▶ **Task requirements**:
The copy you print must match the listing exactly, with its pictures removed.

▶ **The records**:

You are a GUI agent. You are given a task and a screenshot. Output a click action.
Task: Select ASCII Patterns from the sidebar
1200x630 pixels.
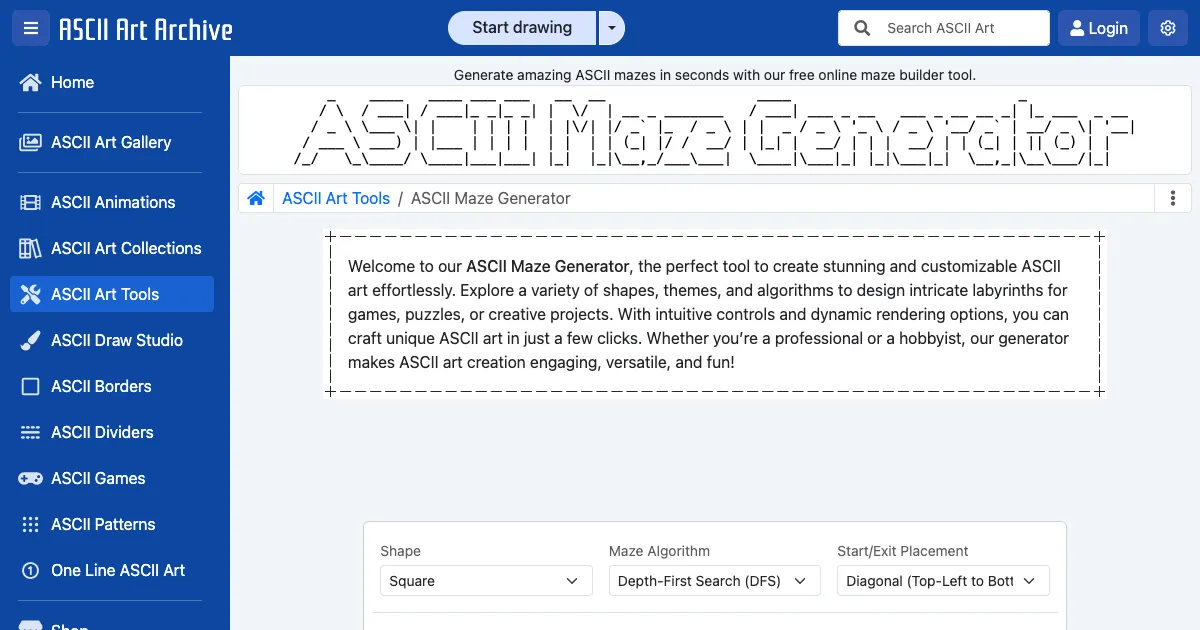coord(103,524)
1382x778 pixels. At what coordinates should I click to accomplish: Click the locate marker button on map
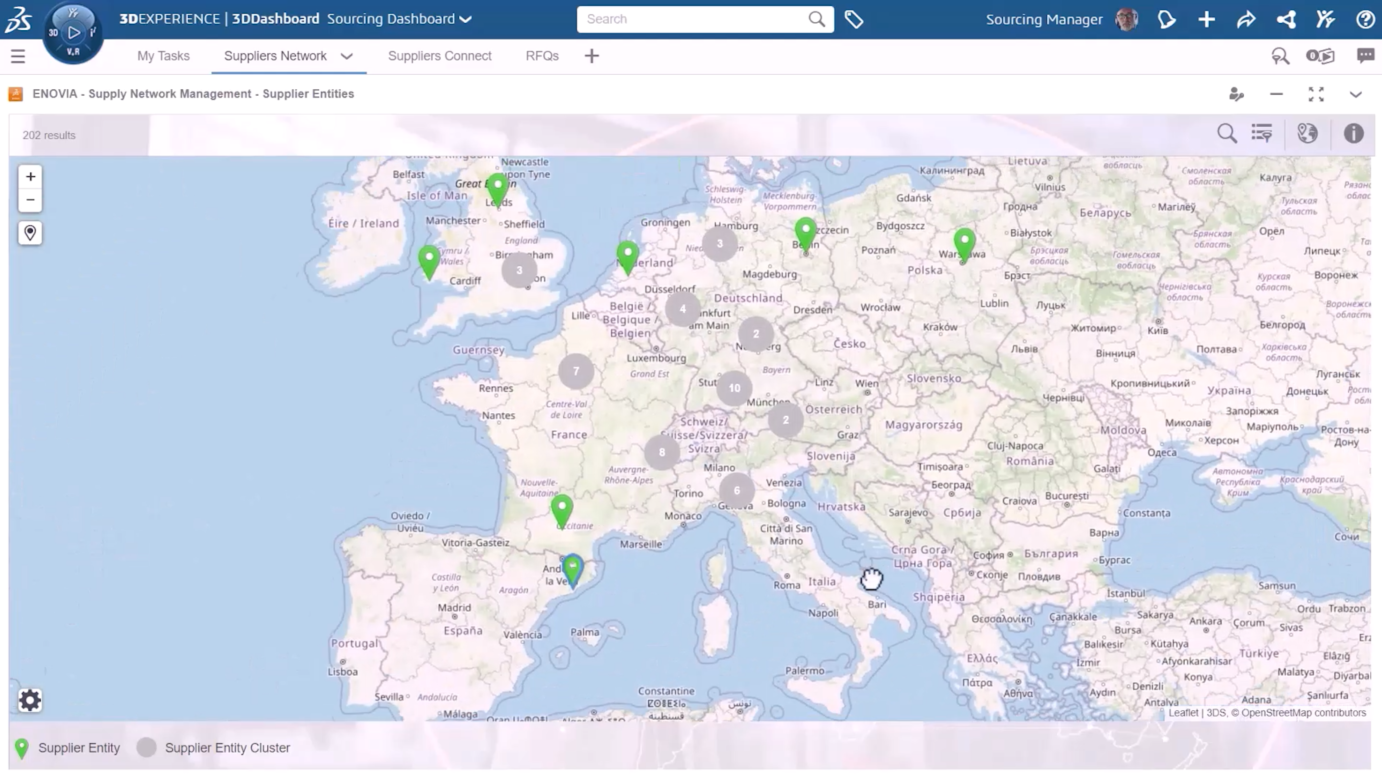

▶ **Task result**:
You are a GUI agent. You are given a task and a screenshot. Output a click action.
Task: Select ASCII Patterns from the sidebar
1200x630 pixels.
coord(103,524)
1382x778 pixels. At what coordinates should I click to accomplish: Click the locate marker button on map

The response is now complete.